## Q2. 
**dataset: 01-data/01_Wine_Project/Wine.db**

All details, including can be found on my github page for this project  
**https://github.com/Dandata0101/MBS-projects/tree/main#readme**

Work on the red wine dataset: Wine.db
The data of red wine contains four tables: Wine, Winery, Grape, and Rater.

In [1]:
import os
import sys
import pandas as pd
import sqlite3
import my_packages.Sql_table_details
import xlsxwriter

# Paths and directory
current_directory = os.getcwd()
wine = os.path.join(current_directory, "01-data/01_wine_Project", "wine.db")


# function that checks table details
my_packages.Sql_table_details.display_table_details(wine)
#my_packages.Sql_table_details.sample_table(wine,'winery',10)


Table: Grape
+-----+---------+---------+---------+------------+----+
| cid |   name  |   type  | notnull | dflt_value | pk |
+-----+---------+---------+---------+------------+----+
|  0  |    id   | INTEGER |    0    |    None    | 1  |
|  1  | variety |   TEXT  |    0    |    None    | 0  |
+-----+---------+---------+---------+------------+----+

Table: Winery
+-----+----------+---------+---------+------------+----+
| cid |   name   |   type  | notnull | dflt_value | pk |
+-----+----------+---------+---------+------------+----+
|  0  |    id    | INTEGER |    0    |    None    | 1  |
|  1  | country  |   TEXT  |    0    |    None    | 0  |
|  2  | province |   TEXT  |    0    |    None    | 0  |
|  3  |  winery  |   TEXT  |    0    |    None    | 0  |
+-----+----------+---------+---------+------------+----+

Table: Rater
+-----+----------------+---------+---------+------------+----+
| cid |      name      |   type  | notnull | dflt_value | pk |
+-----+----------------+---------+------

## 2A. 
Grapes are the raw material for making red wine. Which country has the most varieties
of grapes, please report the name of the country and the number of types of grapes

In [2]:
GrapeQuery = """

Dataset excerpts:
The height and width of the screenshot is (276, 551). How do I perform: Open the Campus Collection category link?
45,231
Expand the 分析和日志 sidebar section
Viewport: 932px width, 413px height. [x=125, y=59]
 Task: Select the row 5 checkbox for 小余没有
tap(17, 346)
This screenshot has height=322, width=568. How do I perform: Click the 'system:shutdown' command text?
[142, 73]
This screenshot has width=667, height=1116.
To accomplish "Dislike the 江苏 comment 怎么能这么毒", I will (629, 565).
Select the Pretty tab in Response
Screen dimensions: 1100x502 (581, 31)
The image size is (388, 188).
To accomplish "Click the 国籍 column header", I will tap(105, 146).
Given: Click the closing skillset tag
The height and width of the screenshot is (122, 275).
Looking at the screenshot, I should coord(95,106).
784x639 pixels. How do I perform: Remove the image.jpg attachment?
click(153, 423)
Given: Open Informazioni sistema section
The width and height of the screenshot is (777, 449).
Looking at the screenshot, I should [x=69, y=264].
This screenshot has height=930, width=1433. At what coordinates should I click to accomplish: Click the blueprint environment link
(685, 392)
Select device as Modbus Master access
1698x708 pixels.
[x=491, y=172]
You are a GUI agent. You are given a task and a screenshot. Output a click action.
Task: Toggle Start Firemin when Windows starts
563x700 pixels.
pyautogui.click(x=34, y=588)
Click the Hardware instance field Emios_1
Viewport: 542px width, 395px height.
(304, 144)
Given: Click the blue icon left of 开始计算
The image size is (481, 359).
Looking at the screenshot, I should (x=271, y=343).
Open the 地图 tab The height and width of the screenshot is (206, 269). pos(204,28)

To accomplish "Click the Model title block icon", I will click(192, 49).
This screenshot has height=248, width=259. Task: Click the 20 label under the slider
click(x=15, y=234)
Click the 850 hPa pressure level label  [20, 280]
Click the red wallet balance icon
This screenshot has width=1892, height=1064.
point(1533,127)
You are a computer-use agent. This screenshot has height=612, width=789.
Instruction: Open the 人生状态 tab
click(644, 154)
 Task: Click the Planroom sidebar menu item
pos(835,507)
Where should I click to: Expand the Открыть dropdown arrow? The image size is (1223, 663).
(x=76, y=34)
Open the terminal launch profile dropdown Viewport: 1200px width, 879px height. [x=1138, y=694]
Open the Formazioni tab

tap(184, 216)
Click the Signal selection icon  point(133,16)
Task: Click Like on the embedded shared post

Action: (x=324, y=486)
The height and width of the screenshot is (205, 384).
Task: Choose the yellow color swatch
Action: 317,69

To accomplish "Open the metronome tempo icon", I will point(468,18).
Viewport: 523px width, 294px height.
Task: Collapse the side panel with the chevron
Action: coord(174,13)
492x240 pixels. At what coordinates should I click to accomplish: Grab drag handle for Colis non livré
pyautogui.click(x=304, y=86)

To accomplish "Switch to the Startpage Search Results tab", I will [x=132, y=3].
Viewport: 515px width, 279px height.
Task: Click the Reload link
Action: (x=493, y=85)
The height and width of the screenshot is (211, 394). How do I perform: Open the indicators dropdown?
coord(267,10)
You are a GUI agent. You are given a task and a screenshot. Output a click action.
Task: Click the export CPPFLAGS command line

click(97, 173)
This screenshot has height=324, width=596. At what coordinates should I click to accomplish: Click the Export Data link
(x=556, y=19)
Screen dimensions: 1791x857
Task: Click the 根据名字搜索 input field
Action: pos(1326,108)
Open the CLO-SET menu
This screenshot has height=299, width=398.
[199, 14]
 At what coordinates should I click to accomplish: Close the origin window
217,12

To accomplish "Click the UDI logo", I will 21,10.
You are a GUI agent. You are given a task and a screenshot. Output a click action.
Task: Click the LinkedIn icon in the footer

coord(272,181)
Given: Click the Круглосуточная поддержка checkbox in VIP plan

Goal: Transcribe the part of the red wine dataset page above that begins with the words containing "# Paths and" and ends with "#my_packages.Sql_table_details.sample_table(wine,'winery',10)".

Correct response:
# Paths and directory
current_directory = os.getcwd()
wine = os.path.join(current_directory, "01-data/01_wine_Project", "wine.db")


# function that checks table details
my_packages.Sql_table_details.display_table_details(wine)
#my_packages.Sql_table_details.sample_table(wine,'winery',10)